Dünya ölçeğinde emperyalizm, işbirlikçi iktidarların olduğu bağımlı ülkelerde faşizm, on yıllara yayılacak bir saldırı ve sindirme operasyonunun taşlarını döşemektedir. Enerji ve hammadde kaynaklarının olduğu bölgelerde ve taşıma yollarında güvenlik almak için karakollar oluşturulacak, siber saldırıya karşı önemli iletişim hatlarının tam kontrolü sağlanacaktır. Yani giderek makyajı dökülen Obama’nın havuç siyasetine, “sopa” da eşlik edecek.
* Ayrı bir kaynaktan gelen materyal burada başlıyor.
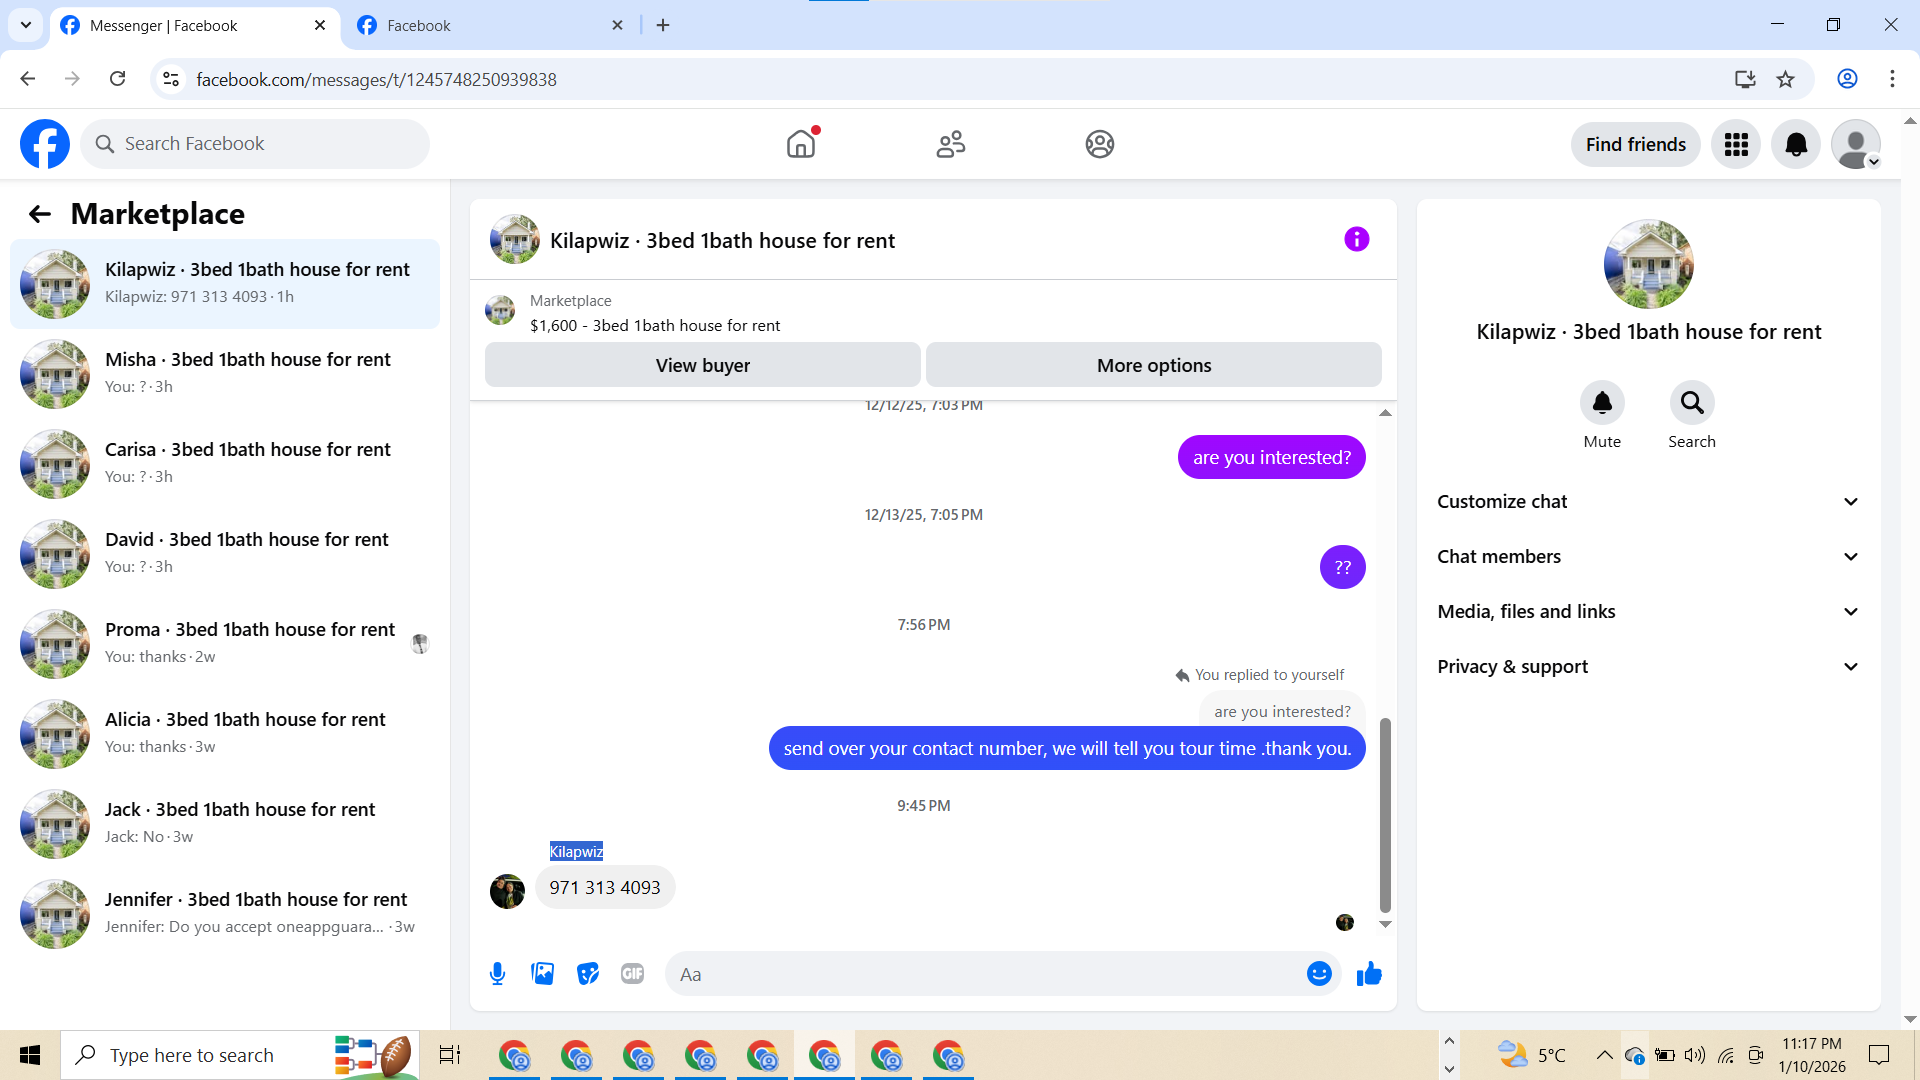Click the purple conversation info icon
Viewport: 1920px width, 1080px height.
(1356, 240)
Bu sopa, kimi yerde “ekonomik zor”, kimi yerde de istikrarsızlaştırma, vb. biçimde olacak; ihtiyaç oranında da devreye askeri zor girecektir. Yıllarca süreceği varsayılan bu ekonomik savaşın Ortadoğu cephesinde işlevlendirilecek ülkelerden biri de Türkiye olacaktır.
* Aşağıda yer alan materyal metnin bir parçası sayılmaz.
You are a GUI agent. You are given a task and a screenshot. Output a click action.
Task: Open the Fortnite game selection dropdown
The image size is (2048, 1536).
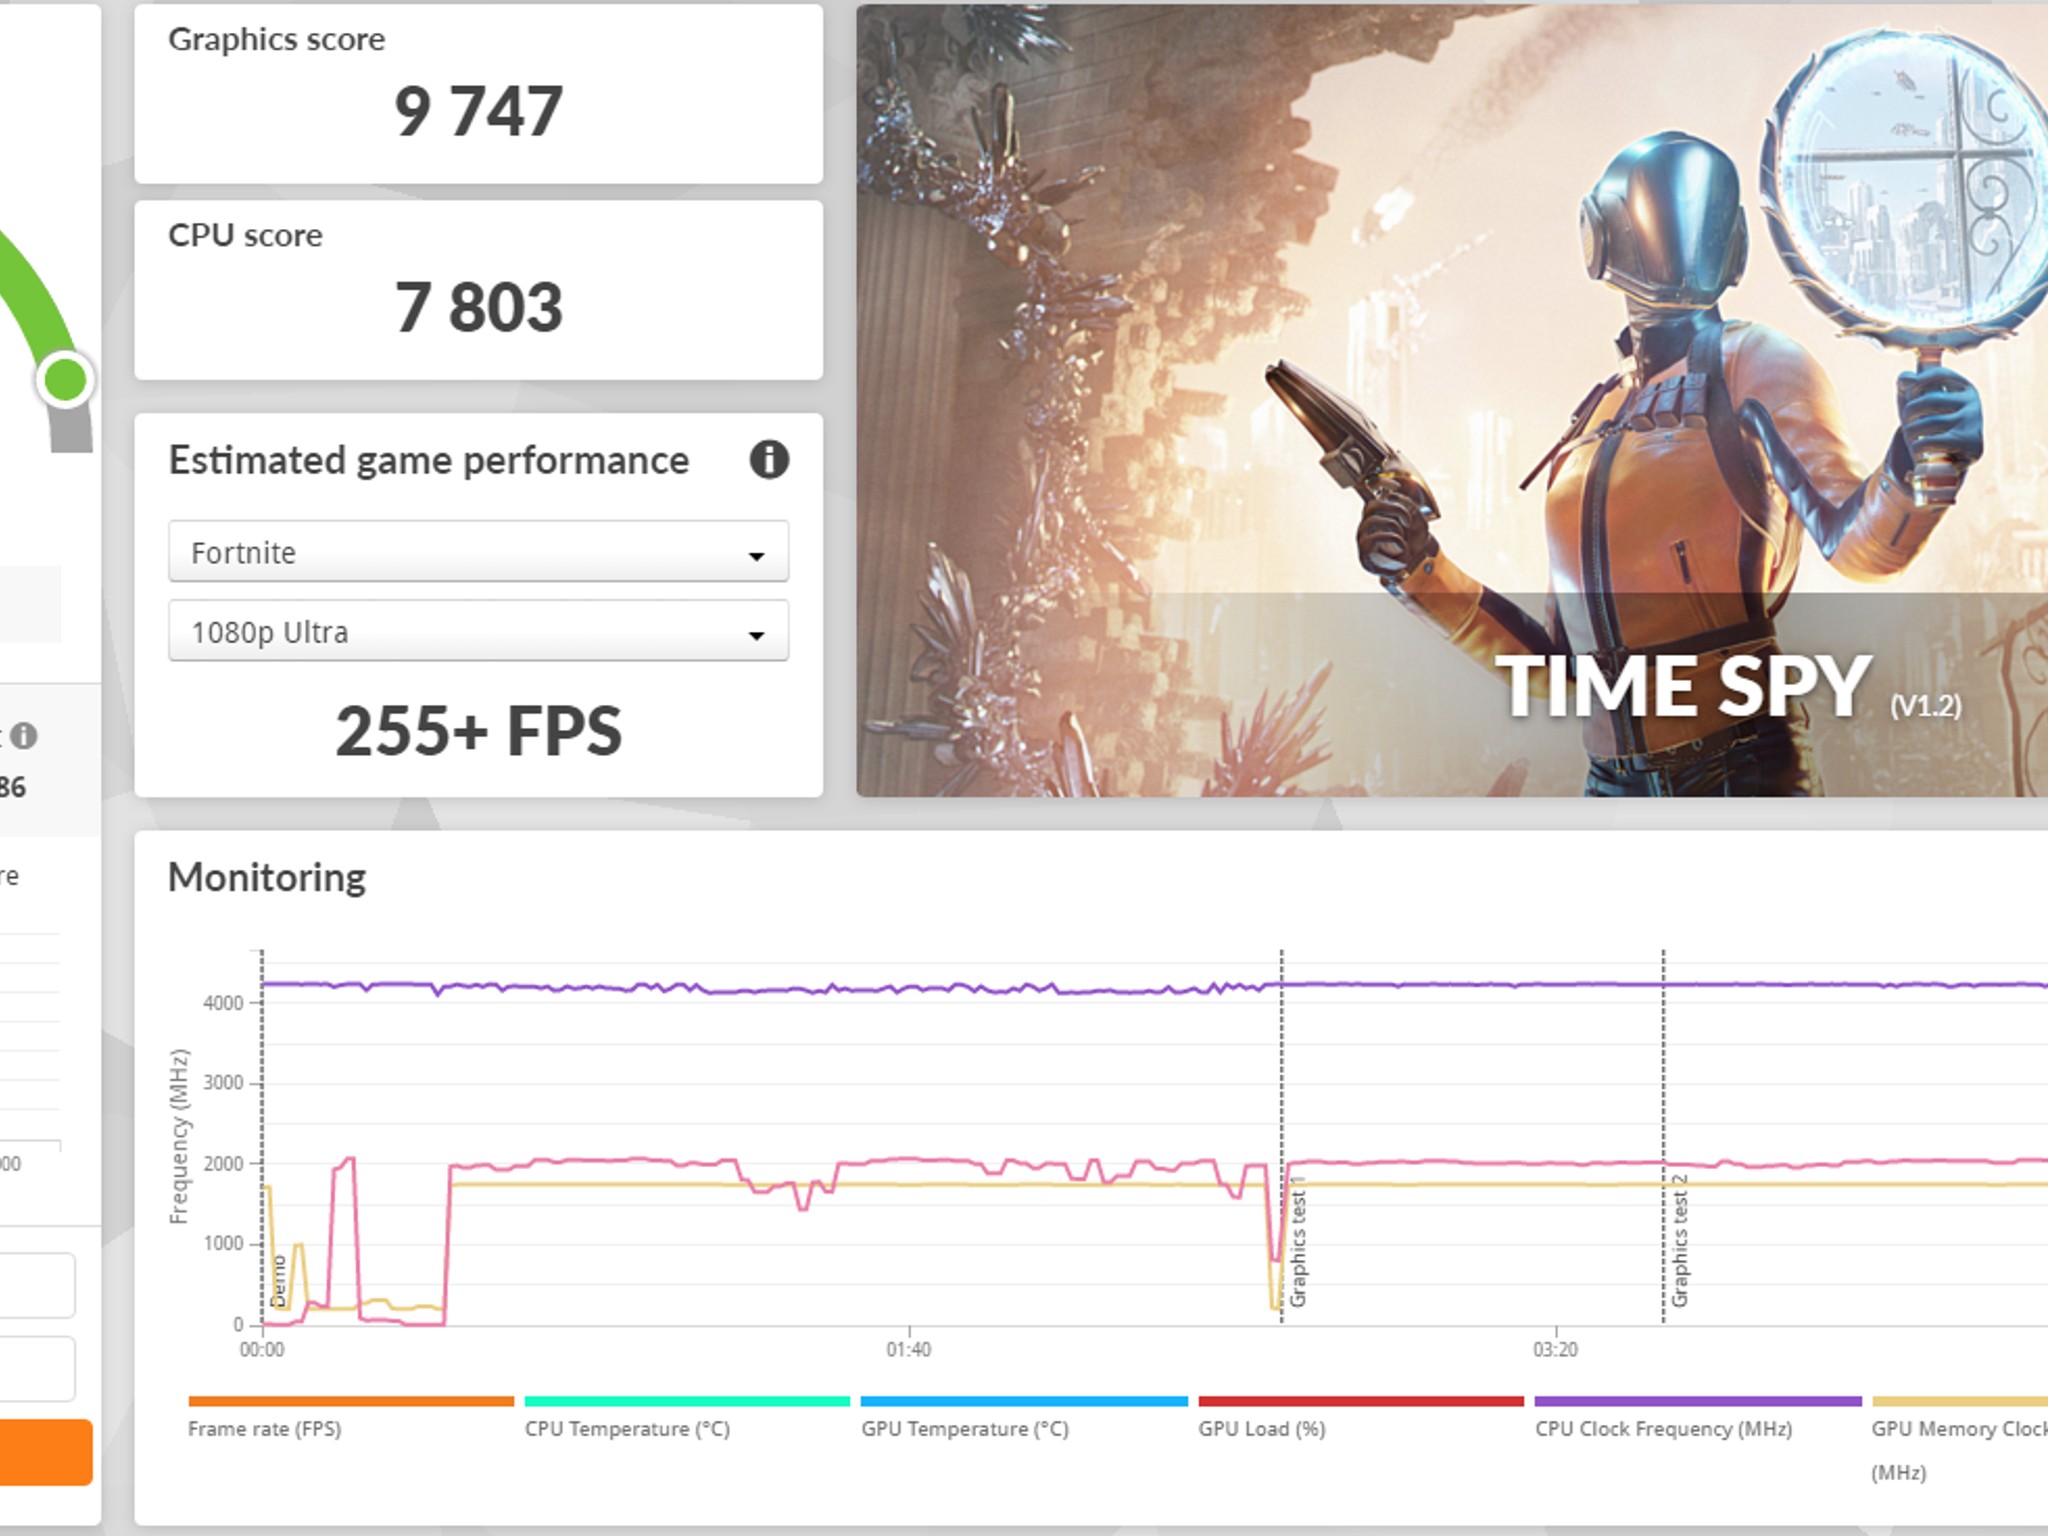(478, 552)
Milli Güvenlik Siyaset Belgesine işsizliğin ve Çin mallarının bir tehdit olarak girmesi de, işçi ücretlerinin 200 dolara çekilmesi de bu kapsamda değerlendirilmelidir. Ne var ki, emeğe dönük çok daha kapsamlı operasyonlar beklenmelidir.
Emperyalizmin dünya coğrafyasına tırnaklarını geçirerek yaşam bulma tercihinin Türkiye’deki karşılığı faşizmin kendini daha koyu renklerle hissettirmesi biçiminde olacaktır. AKP’nin “ileri demokrasi” yalanları olsa olsa bu gerçekliği retorikle gölgeleme çabasıdır.
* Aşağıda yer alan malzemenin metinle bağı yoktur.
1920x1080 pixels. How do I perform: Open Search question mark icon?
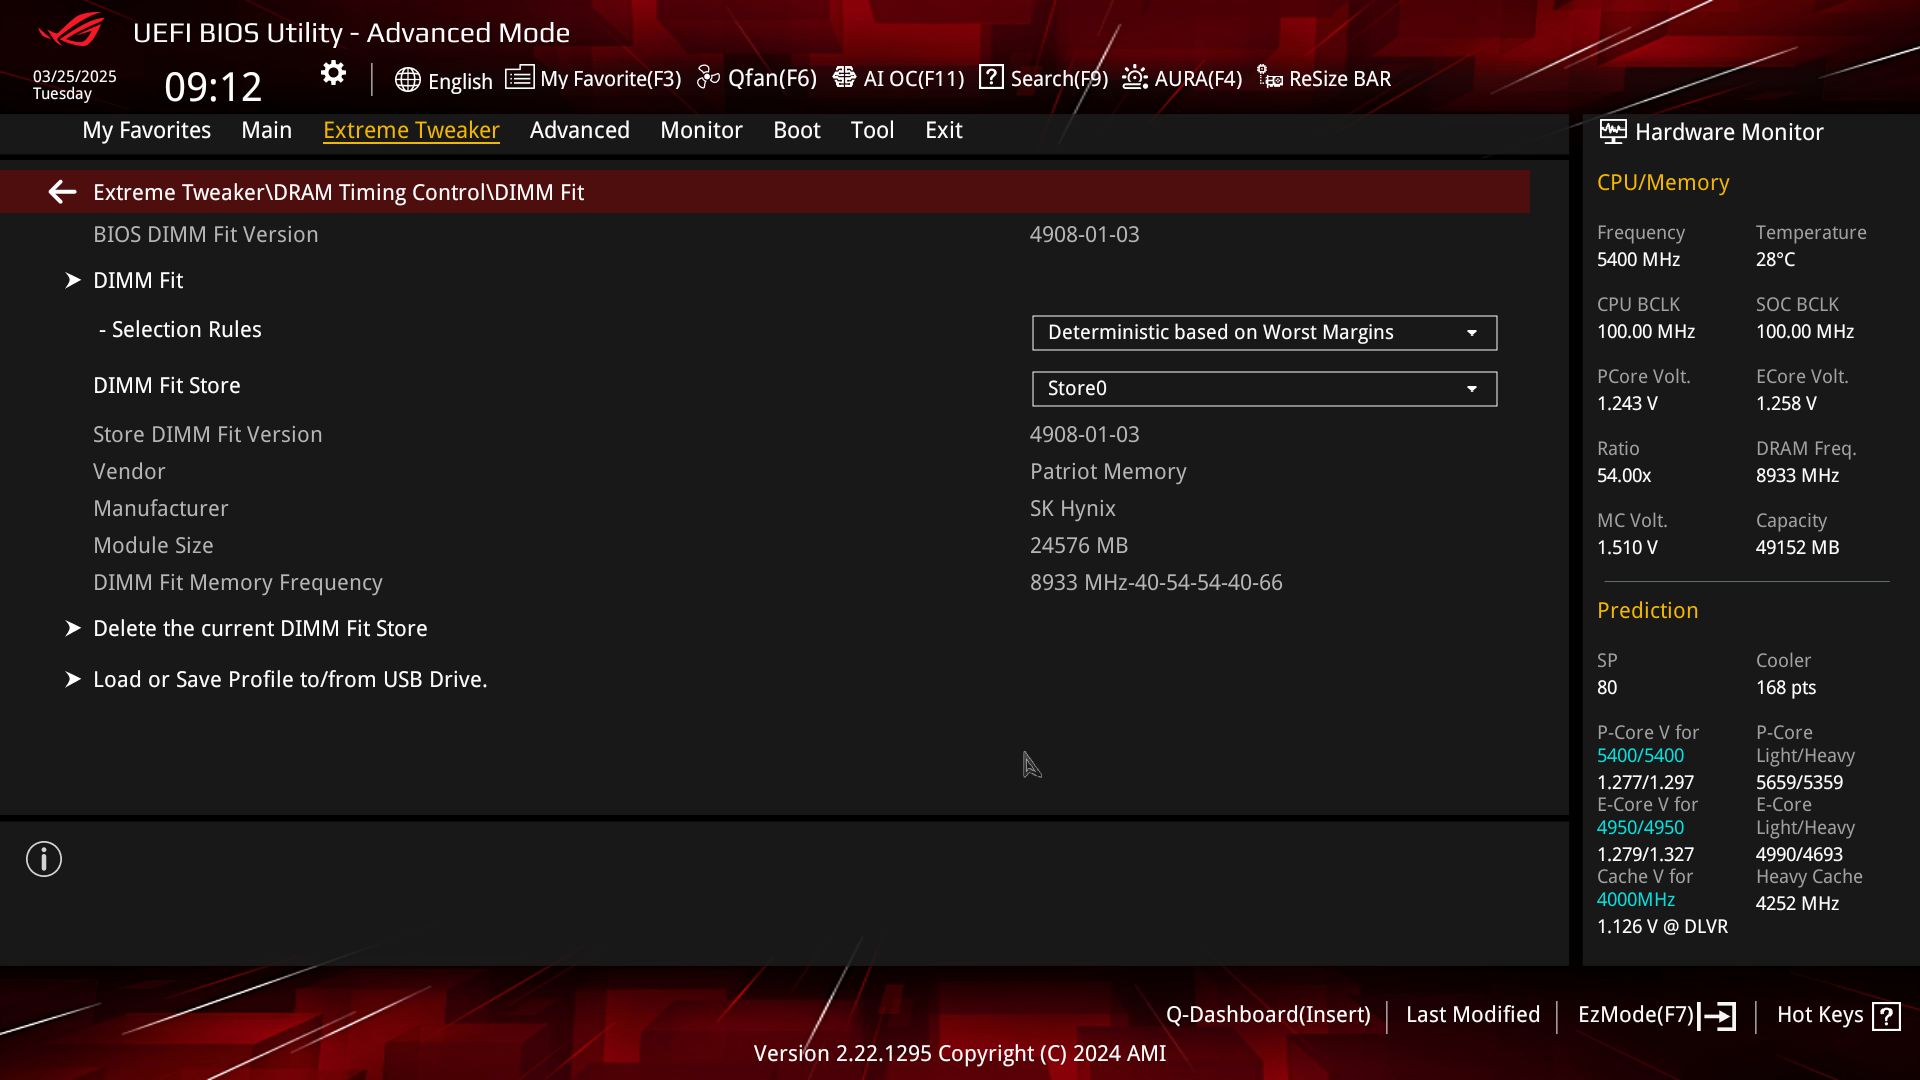point(991,77)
Elbette illüzyon ve yalan, salt AKP ile sınırlı değildir; emperyalizmin ve faşizmin her dönem silahı olmuştur. “Eğer yeterince büyük bir yalan uydurur ve sürekli tekrarlarsan sonunda insanlar buna inanacaklardır.” der Göbbels. Bugünün egemenleri için yalan ve manipülasyon artık bir sektöre dönmüş durumdadır. Gündemdeki konu nasıl kavratılmak isteniyorsa ona uygun bir “dil” ve “akıl” geliştirilmekte ve geriye bunun medya aracılığıyla pompalanması kalmaktadır. Bu bağlamda “eksen kayması”ndan “komşularla sıfır sorun” tartışmalarına “açılımlar”dan “füze kalkanı”na veya “krizin teğet geçmesi”ne kadar hemen her sorunun alternatifi bir dil ve akılla değerlendirilmesine ve haber vererek gelen faşist kuşatmanın doğru ve yeterli güç ve araçlarla karşılanması için imkan biriktirmeye ihtiyaç vardır. Bu, aynı
zamanda tüm devrimci demokrat kesimlere bir çağrıdır. Sorunun değerlendirilmesi de, alternatif güç ve imkanların neler olacağının tayini ve ortaklaştırılması da kolektif bir emeği gerektirmektedir. Bugüne dek ne yazık ki (hiçbir yapıyı muaf tutmaksızın söylüyoruz) ülkemizin devrimci demokrat kesimleri, birlikte hareket refleksi geliştirme konusunda başarılı bir sınav verememiştir. Bu nedenle öncelikle, “uygulanabilir araç ve amaç” eksenli bir ön tartışma öneriyoruz. Bunun, farklılıkların öne çıktığı, tarafların birbirine yakınlaşacağına uzaklaştığı o “bildik” süreçlere benzeyip “ölü doğum”la sonuçlanmaması için, her bileşene, sorumluluklar düştüğüne inanıyoruz.